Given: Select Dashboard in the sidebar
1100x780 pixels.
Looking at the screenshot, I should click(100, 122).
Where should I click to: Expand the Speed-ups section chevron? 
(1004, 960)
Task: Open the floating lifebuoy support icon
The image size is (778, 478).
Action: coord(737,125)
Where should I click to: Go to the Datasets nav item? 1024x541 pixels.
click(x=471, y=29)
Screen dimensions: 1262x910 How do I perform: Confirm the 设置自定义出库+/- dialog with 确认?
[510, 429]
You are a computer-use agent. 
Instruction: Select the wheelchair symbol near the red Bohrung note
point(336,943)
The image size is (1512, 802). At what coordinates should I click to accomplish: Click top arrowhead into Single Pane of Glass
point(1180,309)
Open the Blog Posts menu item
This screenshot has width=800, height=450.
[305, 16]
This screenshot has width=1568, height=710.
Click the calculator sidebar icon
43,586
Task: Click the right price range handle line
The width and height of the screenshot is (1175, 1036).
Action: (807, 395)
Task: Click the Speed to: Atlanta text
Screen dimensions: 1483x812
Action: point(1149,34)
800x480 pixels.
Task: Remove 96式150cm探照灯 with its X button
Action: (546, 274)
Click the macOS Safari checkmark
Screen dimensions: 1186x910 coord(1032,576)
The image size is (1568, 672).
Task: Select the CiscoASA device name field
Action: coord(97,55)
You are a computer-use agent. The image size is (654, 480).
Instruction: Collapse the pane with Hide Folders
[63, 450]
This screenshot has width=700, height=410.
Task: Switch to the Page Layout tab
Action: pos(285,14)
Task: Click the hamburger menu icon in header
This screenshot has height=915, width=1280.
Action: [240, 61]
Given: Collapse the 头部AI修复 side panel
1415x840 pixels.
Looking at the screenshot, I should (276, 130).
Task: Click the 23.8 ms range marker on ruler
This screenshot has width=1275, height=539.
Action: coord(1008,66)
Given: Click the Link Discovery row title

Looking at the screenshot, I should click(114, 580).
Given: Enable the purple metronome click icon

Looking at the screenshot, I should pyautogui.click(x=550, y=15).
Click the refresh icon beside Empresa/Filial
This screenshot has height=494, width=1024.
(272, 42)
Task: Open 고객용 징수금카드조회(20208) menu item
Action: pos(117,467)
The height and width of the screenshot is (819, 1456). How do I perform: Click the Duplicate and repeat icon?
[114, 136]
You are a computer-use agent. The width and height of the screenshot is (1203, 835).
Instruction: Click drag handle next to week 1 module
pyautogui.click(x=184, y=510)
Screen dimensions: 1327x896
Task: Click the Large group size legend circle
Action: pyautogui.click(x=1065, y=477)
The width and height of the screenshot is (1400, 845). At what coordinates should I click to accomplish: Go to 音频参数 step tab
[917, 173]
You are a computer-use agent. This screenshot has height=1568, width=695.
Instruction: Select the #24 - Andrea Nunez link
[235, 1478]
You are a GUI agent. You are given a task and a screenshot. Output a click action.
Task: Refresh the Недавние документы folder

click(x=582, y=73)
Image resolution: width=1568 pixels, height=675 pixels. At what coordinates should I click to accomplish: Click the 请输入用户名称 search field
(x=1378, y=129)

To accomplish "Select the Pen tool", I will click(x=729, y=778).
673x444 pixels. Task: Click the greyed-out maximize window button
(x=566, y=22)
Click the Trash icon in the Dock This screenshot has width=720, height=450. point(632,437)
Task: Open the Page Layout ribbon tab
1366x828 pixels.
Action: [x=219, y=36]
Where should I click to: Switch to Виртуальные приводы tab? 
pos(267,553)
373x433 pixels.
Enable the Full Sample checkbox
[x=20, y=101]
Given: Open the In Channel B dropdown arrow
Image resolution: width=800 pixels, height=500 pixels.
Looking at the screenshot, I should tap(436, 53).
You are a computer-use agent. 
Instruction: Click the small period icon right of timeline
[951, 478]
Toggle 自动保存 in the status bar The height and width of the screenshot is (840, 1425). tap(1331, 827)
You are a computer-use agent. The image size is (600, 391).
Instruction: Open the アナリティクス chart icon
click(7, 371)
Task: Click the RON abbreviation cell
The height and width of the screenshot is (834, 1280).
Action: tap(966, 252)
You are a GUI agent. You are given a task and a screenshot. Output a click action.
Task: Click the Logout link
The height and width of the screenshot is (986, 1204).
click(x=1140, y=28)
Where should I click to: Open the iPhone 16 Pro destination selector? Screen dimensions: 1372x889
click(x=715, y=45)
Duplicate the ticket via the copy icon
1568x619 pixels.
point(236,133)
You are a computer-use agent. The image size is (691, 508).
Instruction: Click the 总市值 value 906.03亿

+ + + +

**Do this**. Copy the entries verbatim, from the line containing "The image size is (1512, 802)." through the line containing "Action: (546, 274)", including both of those lines.

**Answer to this exercise**.
The image size is (1512, 802). At what coordinates should I click to accomplish: Click top arrowhead into Single Pane of Glass
point(1180,309)
Open the Blog Posts menu item
This screenshot has width=800, height=450.
[305, 16]
This screenshot has width=1568, height=710.
Click the calculator sidebar icon
43,586
Task: Click the right price range handle line
The width and height of the screenshot is (1175, 1036).
Action: (807, 395)
Task: Click the Speed to: Atlanta text
Screen dimensions: 1483x812
Action: point(1149,34)
800x480 pixels.
Task: Remove 96式150cm探照灯 with its X button
Action: (546, 274)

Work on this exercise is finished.